Houston, TX (PRWEB) January 31, 2014
Suddenly a car in a paralleling lane begins merging into the same lane that another vehicle is occupying. All too often, there is someone driving a car while looking in the visor-mirror, steadily applying make-up, and also struggling to drive. This task, which could be safely done at home, jeopardizes all other drivers who are sharing the road with a preoccupied automobilist.
Uniquely, a distraction some men are guilty of is shaving while they drive. An excuse for this action comes in many forms; being late for work, a meeting, or late to his own wedding. This is obviously not a wise decision since taking eyes off the road for a few seconds can have unfortunate consequences.
Men and women may be both distracted by fixing their hair from time to time.

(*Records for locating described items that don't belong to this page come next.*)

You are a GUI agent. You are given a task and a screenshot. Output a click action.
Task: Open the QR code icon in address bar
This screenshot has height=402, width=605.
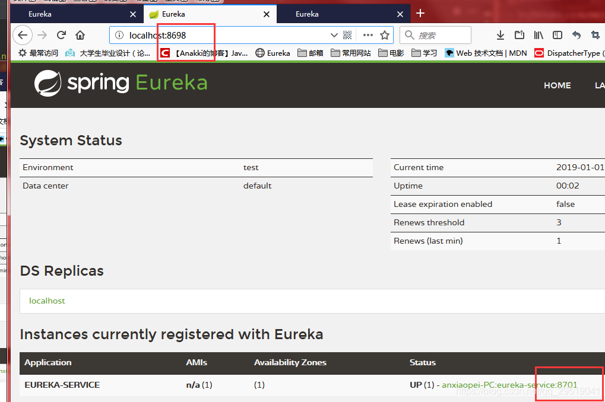347,36
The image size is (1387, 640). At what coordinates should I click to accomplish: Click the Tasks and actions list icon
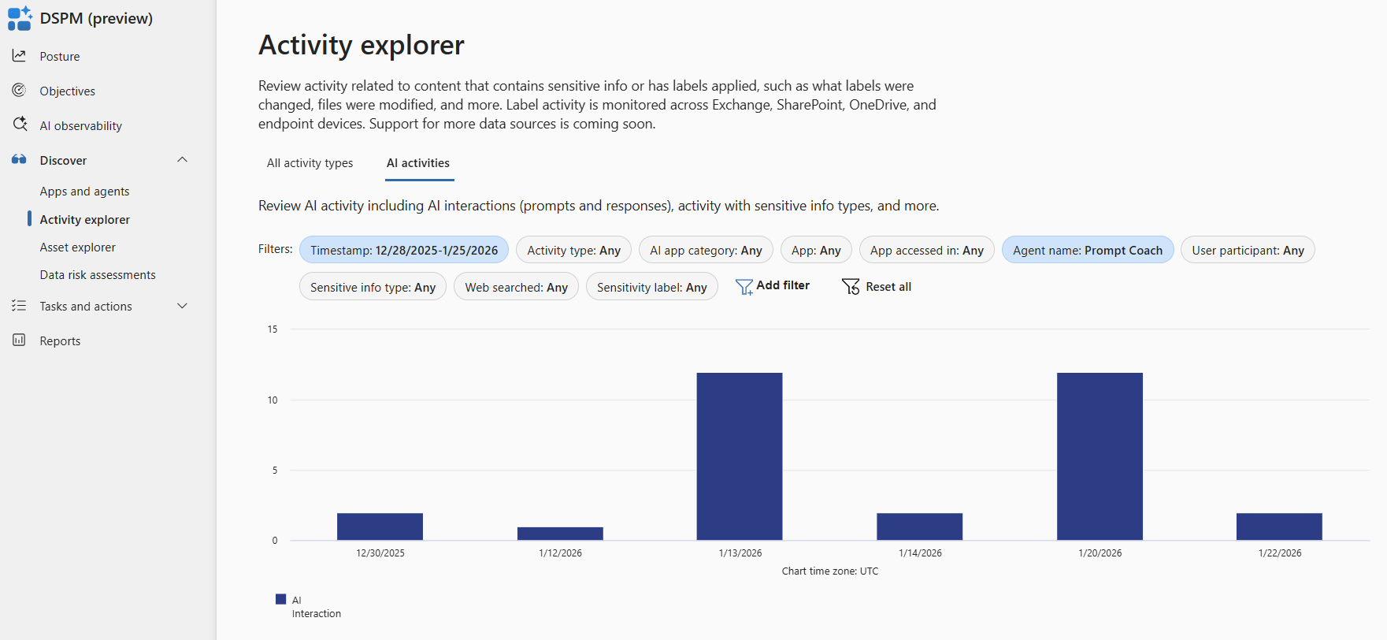point(19,306)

Most of the time brushing, braiding, pinning up, or tying back one’s hair requires the use of both hands. There is never a right time for this deed to be safe while steering the wheels of a dangerous piece of machinery. It may seem harmless at the time, but a distracted driver is one of the main causes for traffic collisions on the roadway.
Comedy Driving, a Texas defensive driving course, also recommends that sound in a car should be kept at a reasonable level. Music is very enjoyable and melodious to the ears but while on the road it can cause a driver to become less aware of the vehicle’s surroundings. Not only could the driver be distracted while playing an air guitar, but their mind is also absent drifting off into a rhythmic realm of beats and melodies. The best solution is to play music at non-obnoxious volumes to avoid being overwhelmed by the strong, moving effects of good music.
Undoubtedly, both sexes can be guilty for eating and driving. This action may sometimes require two hands or it may even require drinking a hot beverage which can temporarily impair a driver. If it is a large sandwich it may temporally blind the driver while they take a bite. Also, eating greasy food may leave a driver busy looking for something to wipe their hands with or end up with a slippery steering wheel.
Similarly, another common distraction the Texas defensive driving course would like to recognize: letting a pet ride in the driver’s seat, talking to others in the car, having an argument, texting, brushing teeth, putting on a tie, playing games on a smart device, looking at other good-looking motorists, looking at pedestrians walking on the street, checking football or basketball stats, working out, and the list goes on.
A lot of these things seem to be inoffensive, but it takes just one second for a driver’s eyes to be off the road in order to create an accident. Traffic collisions can happen even to the most proficient drivers because other automobilists may not take driving seriously enough. The safest option is to make best efforts in decreasing the amount of potential distractions before putting the car in drive, and simply focus on the major task at hand while behind the wheel.